Complete the following>
1) In the blog post on songwriting, rewrite the paragraph beginning "Years went by" more briefly, keeping its main facts.
2) Reproduce the part of the blog post on songwriting that opens with the words containing "Some of you" and closes with "pieces for re-arranging.".

Document section>

((

THE PROCESS 31.4.2017
Back in the day, when I first picked up guitar, I used to
do all the writing with an acoustic one. I still have my
first Landola and it's one cool piece. Back then I first had
a keyboard, which was my first love, but then the guitar
crept in and I went to make a trade at the local music
store. Guitar for my synth. Money-wise it was a bad
trade, darn it, but I still have the guitar.
Years went by and I started writing more with my
electric Jackson RR, until I barely even touched the
acoustic guitar. Few years ago when we were writing
the material for our latest album, Glamtron, the
keyboards came heavily along again. They have
remained in the picture, since Desyre's sound nowadays
include the synthwave-elements as well.
But... Now I have noticed that the acoustic Landola,
once again, feels quite nice in my hands. I have written
an acoustic piece for the new album, which will be
linked to a heavier piece. Actually I would almost
prefer to call it a prologue, rather than intro. Also,
I've been playing with the idea of re-doing some of the
earlier songs with today's sound. Many of those were
written with the acouctic guitar. Line Of Fire, for
example. We'll see what the future holds.
Some of you remember our first two demos "Hair
Metal Madness" (2004) and "Out Of The Blue /
Into The Red" (2005). That's a total of 8 songs. There
are bound to be one or two potential pieces for re-arranging.
Maybe. Hopefully. And all that, you know. This doesn't mean that I don't have enough material for the upcoming third album. No, no.. I've got plenty. I'm drownin' here! ☺
Anyway, what I really wanted to blog about, is the writing-process itself. There are many styles and one is not necessarily better than the other. One thing it often can be is lonely. You are alone with the raw composition or idea, trying to carve the future masterpiece out of it.
When you're a young rock-composer (where guitars are very important piece of the puzzle) and guitar is your choice of instrument, in the beginning you probably lack the ability to perform the acrobatics you might've heard played by your heroes and such. Your compositions also are understandably simpler that what they are today. Ok, I'm speaking for my own perspective here, but I know this applies to most rock musicians.
In time you progress as a player and also as a composer. It might happen that suddenly the technical stuff, you once thought the world of, doesn't seem to be so life and death -matter. Instead you might want to create solid and concordant musical pieces. Just today I was just improvising some things with my Jacko and suddenly it dawned on me; I've been limiting myself when I do the actual pre-production (solos, riffs, fills, etc.) to my songs. I need to cutback that "I'm supposed to do this kind of music this way"-thinking and just go for it.
THE FIRST TRANSMISSION 2.1.2017
You know, the modern trend of music... Well, it doesn't rock my world that much. I'm not sure what's going on, but that certain mysteriousness in albums are not to be found. I can't quite put my finger on it, but something is lacking.

))

Data extract>

((

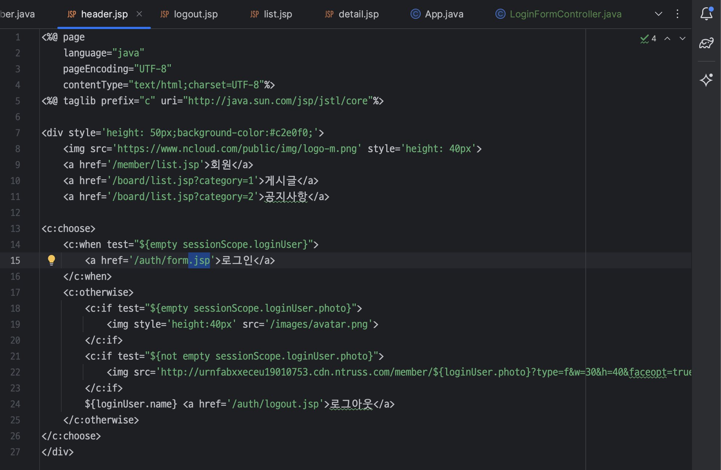
Task: Open the Notifications bell icon
Action: point(706,14)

))

Completed exercise>
1) Over the years, the writer moved to composing mostly on an electric Jackson RR and hardly played the acoustic guitar. While the band was writing its latest album, Glamtron, a few years ago, keyboards came back in a big way. They have stayed because Desyre's sound now includes synthwave elements.

2)
Some of you remember our first two demos "Hair
Metal Madness" (2004) and "Out Of The Blue /
Into The Red" (2005). That's a total of 8 songs. There
are bound to be one or two potential pieces for re-arranging.